To wrap up, I again thank all Members who have spoken. I also pay tribute to those who have been mentioned in the debate, including Baroness Benjamin and my right hon. Friend the Member for Hackney North and Stoke Newington (Ms Abbott), who, in this House and the other, have arguably done more than any others to advance the Windrush cause and highlight its importance to our national identity.
This debate has been a powerful and poignant reminder of the countless ways that this country has been strengthened by the Windrush generation and their descendants, and the enormous debt of gratitude that we owe them. Their contributions span every facet of our society. Put simply, Britain would not be Britain without them, and under this Government, they will always get the respect, thanks and support that they deserve.
I thank all hon. Members who have contributed to the debate. We have heard from many different areas of our country—from Yorkshire, Merseyside, Manchester, East Anglia and the west midlands—and we have of course had great representation from north and especially south London. We have had powerful contributions paying tribute, reflecting thoughtfully on the complexity of our history, and speaking about the injustices that the Windrush generation have endured.

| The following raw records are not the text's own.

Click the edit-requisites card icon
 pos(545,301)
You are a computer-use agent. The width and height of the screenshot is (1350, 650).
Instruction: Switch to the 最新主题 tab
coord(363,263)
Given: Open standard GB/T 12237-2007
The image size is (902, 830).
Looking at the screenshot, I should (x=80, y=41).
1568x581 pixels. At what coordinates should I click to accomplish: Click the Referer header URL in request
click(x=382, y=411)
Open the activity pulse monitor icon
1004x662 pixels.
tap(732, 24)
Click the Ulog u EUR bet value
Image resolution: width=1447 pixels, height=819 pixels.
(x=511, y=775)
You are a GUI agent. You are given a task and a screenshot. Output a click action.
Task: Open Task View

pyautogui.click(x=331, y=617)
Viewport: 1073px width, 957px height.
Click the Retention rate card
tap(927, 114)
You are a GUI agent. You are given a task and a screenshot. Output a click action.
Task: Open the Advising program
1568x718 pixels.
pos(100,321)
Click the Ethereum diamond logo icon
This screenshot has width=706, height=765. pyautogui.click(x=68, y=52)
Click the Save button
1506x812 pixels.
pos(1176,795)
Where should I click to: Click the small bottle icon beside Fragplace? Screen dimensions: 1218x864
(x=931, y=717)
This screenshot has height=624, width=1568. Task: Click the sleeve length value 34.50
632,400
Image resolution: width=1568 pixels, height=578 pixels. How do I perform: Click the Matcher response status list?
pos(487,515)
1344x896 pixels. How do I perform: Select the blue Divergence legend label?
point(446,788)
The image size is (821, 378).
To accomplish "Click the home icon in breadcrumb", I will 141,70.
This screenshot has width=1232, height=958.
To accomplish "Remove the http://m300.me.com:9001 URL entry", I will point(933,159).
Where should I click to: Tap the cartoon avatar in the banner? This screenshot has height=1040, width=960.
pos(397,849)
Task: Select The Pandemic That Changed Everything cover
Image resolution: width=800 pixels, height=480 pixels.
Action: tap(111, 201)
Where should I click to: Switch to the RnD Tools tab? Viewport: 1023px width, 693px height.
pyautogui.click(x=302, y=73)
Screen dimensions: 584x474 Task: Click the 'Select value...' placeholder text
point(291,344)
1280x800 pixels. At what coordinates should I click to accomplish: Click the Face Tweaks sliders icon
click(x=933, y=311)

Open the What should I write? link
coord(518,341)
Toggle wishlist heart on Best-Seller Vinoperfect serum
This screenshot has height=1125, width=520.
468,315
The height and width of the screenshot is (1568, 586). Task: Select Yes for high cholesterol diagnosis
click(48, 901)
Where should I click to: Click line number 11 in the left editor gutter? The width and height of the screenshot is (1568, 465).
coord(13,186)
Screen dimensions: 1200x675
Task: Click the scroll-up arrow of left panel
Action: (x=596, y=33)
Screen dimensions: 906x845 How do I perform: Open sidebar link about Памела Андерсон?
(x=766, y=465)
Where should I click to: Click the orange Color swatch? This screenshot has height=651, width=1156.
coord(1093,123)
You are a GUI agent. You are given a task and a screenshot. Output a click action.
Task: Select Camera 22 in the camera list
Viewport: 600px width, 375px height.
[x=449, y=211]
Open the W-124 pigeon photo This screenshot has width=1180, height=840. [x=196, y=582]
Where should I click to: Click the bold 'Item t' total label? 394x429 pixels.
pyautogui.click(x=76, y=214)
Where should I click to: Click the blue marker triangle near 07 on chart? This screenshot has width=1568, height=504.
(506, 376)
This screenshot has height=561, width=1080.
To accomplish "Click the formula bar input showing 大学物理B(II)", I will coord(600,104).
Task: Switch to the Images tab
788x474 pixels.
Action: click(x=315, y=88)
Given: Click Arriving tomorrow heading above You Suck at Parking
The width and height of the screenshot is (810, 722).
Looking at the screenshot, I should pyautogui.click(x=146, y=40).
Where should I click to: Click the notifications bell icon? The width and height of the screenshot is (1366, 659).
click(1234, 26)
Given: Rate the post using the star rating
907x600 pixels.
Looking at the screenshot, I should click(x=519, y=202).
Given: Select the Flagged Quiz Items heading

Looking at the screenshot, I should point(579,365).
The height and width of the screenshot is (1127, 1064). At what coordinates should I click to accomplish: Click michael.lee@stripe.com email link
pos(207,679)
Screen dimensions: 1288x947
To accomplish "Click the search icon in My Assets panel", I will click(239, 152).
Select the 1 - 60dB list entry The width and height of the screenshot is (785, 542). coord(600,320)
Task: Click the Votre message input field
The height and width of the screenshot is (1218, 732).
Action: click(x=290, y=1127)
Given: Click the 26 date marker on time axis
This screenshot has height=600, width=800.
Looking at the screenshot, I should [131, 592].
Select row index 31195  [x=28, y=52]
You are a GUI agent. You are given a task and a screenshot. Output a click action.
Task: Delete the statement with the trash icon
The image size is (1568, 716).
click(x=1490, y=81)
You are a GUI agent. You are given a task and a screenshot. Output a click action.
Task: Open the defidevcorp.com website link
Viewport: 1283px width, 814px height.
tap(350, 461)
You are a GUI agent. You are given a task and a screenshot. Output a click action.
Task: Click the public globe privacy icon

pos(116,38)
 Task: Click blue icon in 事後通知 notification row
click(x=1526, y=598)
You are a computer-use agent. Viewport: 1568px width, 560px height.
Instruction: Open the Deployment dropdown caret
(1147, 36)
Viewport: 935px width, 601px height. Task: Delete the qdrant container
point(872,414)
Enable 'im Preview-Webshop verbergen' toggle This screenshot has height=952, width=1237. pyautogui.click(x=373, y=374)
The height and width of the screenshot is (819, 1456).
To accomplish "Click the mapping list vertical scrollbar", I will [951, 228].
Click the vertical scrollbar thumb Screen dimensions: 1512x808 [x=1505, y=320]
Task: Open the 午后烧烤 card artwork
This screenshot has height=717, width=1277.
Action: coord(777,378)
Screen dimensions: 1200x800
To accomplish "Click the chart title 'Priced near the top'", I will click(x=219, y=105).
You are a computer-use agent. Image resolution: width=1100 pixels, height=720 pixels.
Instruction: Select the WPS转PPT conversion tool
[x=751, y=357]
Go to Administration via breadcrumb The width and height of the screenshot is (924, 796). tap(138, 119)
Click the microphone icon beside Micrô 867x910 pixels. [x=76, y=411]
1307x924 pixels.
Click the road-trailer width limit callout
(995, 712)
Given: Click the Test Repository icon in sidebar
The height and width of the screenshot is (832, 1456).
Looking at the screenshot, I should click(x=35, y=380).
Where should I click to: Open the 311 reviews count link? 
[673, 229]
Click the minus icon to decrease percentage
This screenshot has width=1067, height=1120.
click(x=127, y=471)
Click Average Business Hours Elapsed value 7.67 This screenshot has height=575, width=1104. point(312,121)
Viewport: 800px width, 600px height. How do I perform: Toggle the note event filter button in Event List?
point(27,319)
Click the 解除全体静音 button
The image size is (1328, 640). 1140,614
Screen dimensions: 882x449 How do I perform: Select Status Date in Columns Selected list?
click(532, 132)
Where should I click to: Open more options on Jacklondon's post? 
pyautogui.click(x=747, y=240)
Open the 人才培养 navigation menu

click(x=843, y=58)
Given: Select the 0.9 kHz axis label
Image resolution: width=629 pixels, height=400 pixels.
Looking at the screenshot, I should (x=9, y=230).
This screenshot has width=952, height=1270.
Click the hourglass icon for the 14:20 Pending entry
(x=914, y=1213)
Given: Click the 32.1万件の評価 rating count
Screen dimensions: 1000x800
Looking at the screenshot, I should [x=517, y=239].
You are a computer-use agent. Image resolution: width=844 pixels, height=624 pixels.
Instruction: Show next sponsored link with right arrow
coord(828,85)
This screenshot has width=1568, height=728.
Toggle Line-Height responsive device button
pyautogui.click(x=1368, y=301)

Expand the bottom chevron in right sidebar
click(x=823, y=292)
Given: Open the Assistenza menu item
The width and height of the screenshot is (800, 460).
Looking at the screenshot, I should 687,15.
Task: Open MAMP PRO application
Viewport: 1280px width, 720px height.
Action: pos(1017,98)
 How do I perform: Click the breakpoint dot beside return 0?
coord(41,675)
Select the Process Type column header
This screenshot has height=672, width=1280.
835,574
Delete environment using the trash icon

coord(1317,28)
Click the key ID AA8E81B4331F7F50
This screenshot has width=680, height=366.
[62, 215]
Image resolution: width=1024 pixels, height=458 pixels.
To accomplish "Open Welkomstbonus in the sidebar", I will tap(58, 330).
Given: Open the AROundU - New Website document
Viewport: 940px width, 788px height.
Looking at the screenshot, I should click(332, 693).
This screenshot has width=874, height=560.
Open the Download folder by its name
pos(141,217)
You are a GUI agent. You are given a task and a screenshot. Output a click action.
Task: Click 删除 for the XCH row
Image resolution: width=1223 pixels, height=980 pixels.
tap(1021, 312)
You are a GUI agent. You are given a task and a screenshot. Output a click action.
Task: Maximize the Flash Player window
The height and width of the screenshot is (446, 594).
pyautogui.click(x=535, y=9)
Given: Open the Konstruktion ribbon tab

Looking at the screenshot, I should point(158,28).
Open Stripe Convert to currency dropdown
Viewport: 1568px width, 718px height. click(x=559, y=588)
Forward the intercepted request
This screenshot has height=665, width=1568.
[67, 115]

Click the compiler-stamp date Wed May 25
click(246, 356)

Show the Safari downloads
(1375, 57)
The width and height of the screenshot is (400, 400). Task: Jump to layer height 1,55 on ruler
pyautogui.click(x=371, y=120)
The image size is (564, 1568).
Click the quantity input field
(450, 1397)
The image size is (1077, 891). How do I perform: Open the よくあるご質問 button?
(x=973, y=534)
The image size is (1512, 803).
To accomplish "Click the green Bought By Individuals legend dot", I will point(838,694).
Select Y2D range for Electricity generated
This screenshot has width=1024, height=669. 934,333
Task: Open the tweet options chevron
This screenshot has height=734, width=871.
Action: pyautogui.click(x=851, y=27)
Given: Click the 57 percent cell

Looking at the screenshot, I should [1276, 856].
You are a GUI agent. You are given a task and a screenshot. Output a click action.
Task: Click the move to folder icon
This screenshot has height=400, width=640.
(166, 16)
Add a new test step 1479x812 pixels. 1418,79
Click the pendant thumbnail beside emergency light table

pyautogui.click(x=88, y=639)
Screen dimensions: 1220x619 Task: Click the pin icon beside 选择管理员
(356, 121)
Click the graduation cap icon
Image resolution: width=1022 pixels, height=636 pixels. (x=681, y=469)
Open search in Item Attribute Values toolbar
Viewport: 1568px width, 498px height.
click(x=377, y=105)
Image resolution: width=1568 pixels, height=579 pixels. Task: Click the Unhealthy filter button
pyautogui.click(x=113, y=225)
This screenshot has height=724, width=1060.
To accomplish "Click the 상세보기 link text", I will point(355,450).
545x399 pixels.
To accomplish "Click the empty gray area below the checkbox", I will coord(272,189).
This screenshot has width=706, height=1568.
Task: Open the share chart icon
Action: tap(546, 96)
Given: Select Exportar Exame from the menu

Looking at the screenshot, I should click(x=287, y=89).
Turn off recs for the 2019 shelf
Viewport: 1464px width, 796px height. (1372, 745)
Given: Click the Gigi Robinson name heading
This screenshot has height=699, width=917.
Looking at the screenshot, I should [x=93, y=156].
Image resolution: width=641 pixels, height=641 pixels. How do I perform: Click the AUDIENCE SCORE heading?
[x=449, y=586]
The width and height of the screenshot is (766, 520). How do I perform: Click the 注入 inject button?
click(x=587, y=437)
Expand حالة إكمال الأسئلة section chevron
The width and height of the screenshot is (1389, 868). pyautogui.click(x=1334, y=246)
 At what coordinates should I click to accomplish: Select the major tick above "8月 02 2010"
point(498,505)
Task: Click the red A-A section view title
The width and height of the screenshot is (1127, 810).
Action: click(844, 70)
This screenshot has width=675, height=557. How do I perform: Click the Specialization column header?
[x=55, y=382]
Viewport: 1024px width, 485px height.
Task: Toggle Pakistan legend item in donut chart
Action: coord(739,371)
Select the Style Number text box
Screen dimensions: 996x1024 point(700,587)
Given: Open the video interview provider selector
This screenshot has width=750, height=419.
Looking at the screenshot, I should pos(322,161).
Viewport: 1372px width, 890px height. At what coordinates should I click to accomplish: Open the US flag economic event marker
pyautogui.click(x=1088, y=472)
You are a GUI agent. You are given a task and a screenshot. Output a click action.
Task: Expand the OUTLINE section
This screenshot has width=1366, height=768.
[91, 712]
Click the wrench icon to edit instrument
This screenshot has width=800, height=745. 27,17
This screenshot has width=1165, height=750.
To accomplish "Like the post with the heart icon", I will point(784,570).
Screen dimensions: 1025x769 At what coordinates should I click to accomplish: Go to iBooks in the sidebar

Although this has been a very consensual debate, it was disappointing that there was so little recognition from the shadow Minister, the hon. Member for Gordon and Buchan (Harriet Cross), of the faults of the Windrush compensation scheme. For many of my constituents, engaging with the scheme has truly been a nightmare, because the threshold of proof was so high and the process so complicated. I thank the Minister again for her commitment to engaging with Windrush campaigners, and to putting right the wrongs of the past.
Finally, I wish everyone who is celebrating this weekend a joyful and meaningful celebration that acknowledges and celebrates the Windrush generation, gives strength to our communities, and creates friendship, acceptance and togetherness, making less space for racism and injustice.
My hon. Friend the Member for Brent East (Dawn Butler) mentioned our dear friend Jo Cox, who was murdered by a right-wing racist nine years ago today, and whose voice we still miss in this place. I end with Jo’s words: we
“have far more in common than that which divides us.”—[Official Report, 3 June 2015; Vol. 596, c. 675.]
If we can live out that truth, we can continue to make the progress that our communities need to see.
Question put and agreed to.
Resolved,
That this House has considered Windrush Day 2025.